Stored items
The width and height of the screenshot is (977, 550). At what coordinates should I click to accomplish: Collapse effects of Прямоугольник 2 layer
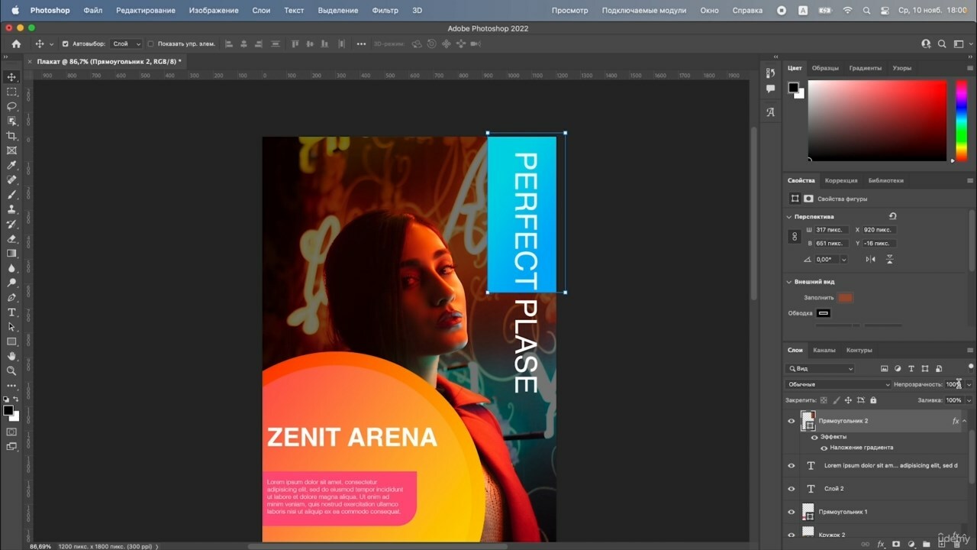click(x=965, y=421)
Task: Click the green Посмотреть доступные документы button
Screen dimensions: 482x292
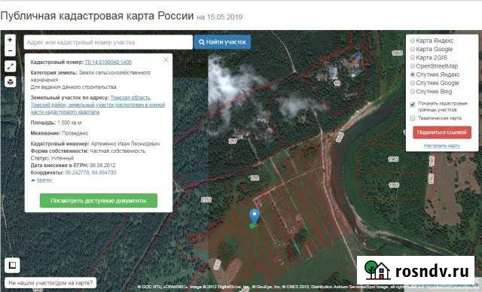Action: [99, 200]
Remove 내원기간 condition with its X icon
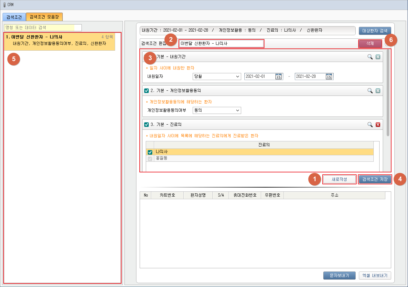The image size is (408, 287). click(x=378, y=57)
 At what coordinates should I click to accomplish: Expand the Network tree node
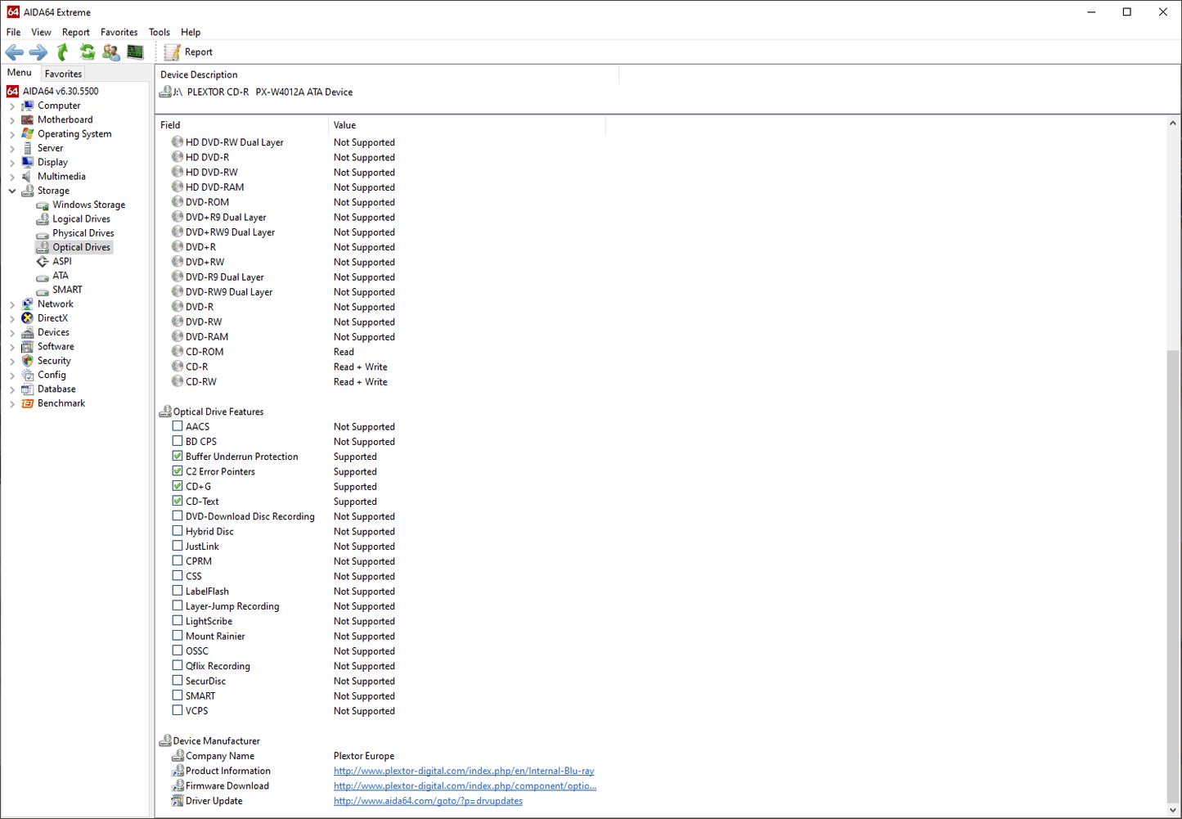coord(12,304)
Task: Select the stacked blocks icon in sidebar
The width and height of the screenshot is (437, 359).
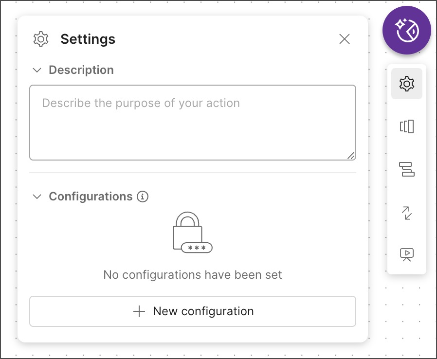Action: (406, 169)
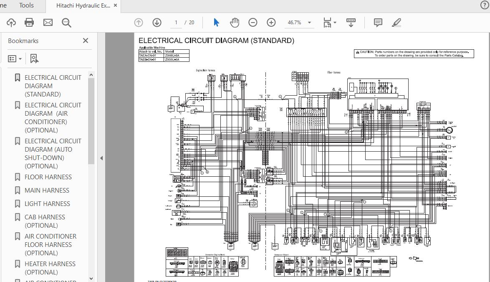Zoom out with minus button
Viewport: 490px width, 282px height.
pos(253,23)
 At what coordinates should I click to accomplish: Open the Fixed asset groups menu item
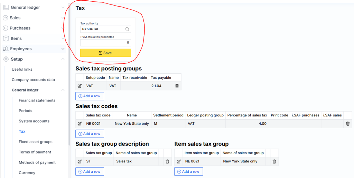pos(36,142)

PROBLEM DETAILS -
Please print the entries shown above again, exactly, and skip the pictures.

ANSWER FOR THIS EXERCISE -
The width and height of the screenshot is (977, 550). At what coordinates should I click to accomplish: Collapse effects of Прямоугольник 2 layer
click(x=965, y=421)
Task: Click the green Посмотреть доступные документы button
Screen dimensions: 482x292
Action: [99, 200]
Remove 내원기간 condition with its X icon
The image size is (408, 287). click(x=378, y=57)
 At what coordinates should I click to accomplish: Expand the Network tree node
coord(12,304)
Task: Select the stacked blocks icon in sidebar
The width and height of the screenshot is (437, 359).
Action: (406, 169)
Zoom out with minus button
Viewport: 490px width, 282px height.
pos(253,23)
 At what coordinates should I click to accomplish: Open the Fixed asset groups menu item
pos(36,142)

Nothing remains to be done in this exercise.